** start of RECORDED INFORMATION **

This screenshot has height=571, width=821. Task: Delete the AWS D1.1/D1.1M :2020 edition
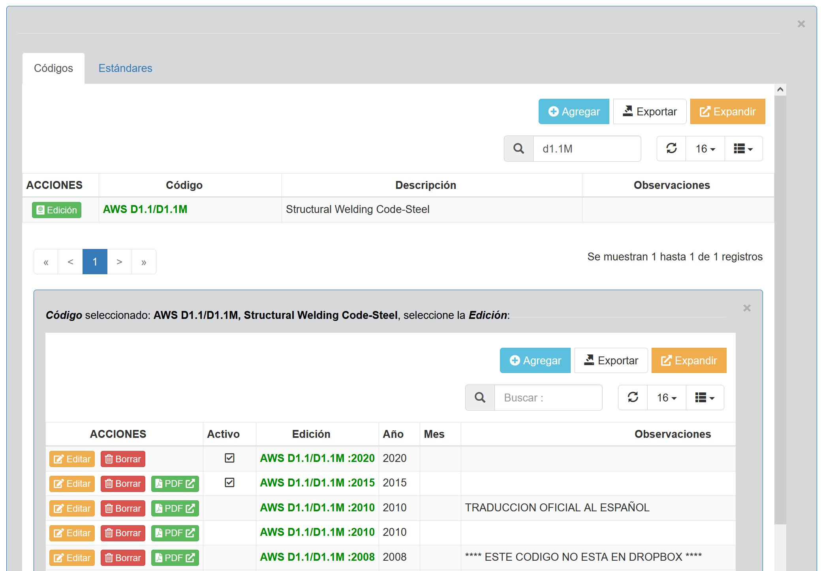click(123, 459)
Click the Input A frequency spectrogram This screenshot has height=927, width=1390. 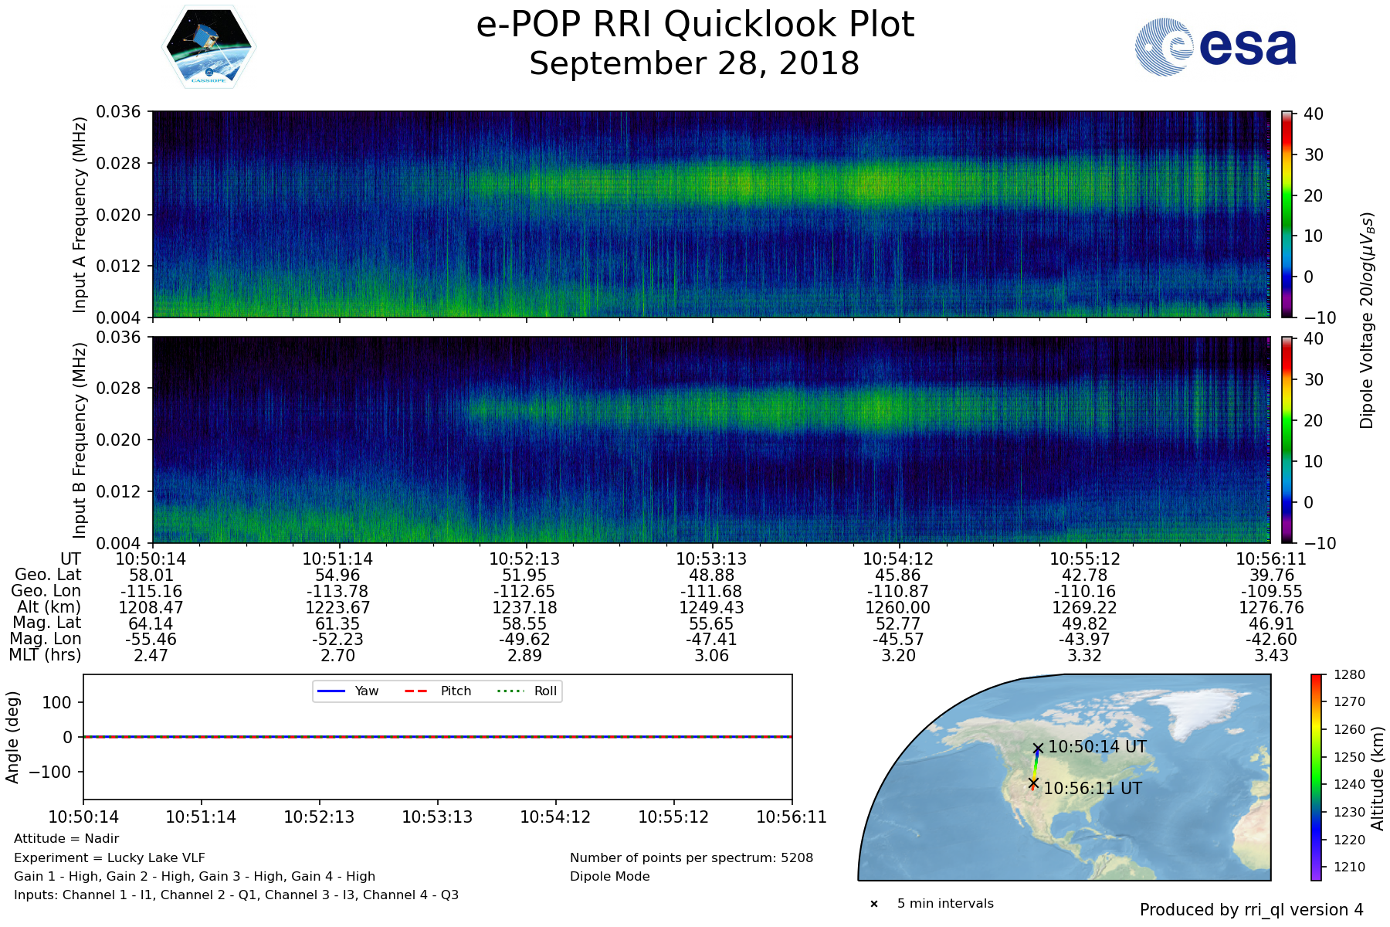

** end of RECORDED INFORMATION **
** start of RECORDED INFORMATION **

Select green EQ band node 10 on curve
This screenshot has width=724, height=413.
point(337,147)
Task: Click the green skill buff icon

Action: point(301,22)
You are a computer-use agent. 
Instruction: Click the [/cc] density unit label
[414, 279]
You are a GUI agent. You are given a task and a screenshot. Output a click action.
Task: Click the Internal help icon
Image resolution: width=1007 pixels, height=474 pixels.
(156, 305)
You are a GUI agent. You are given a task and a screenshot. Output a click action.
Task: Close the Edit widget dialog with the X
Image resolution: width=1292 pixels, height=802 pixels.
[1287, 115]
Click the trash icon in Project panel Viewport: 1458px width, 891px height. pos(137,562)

** end of RECORDED INFORMATION **

WHAT THE TASK REQUIRES
Set down, with no changes, the lines running from the one containing "Task: Click the green skill buff icon" through the one containing "Click the trash", including both of those lines.

EXPECTED OUTPUT
Task: Click the green skill buff icon

Action: point(301,22)
You are a computer-use agent. 
Instruction: Click the [/cc] density unit label
[414, 279]
You are a GUI agent. You are given a task and a screenshot. Output a click action.
Task: Click the Internal help icon
Image resolution: width=1007 pixels, height=474 pixels.
(156, 305)
You are a GUI agent. You are given a task and a screenshot. Output a click action.
Task: Close the Edit widget dialog with the X
Image resolution: width=1292 pixels, height=802 pixels.
[1287, 115]
Click the trash icon in Project panel Viewport: 1458px width, 891px height. pos(137,562)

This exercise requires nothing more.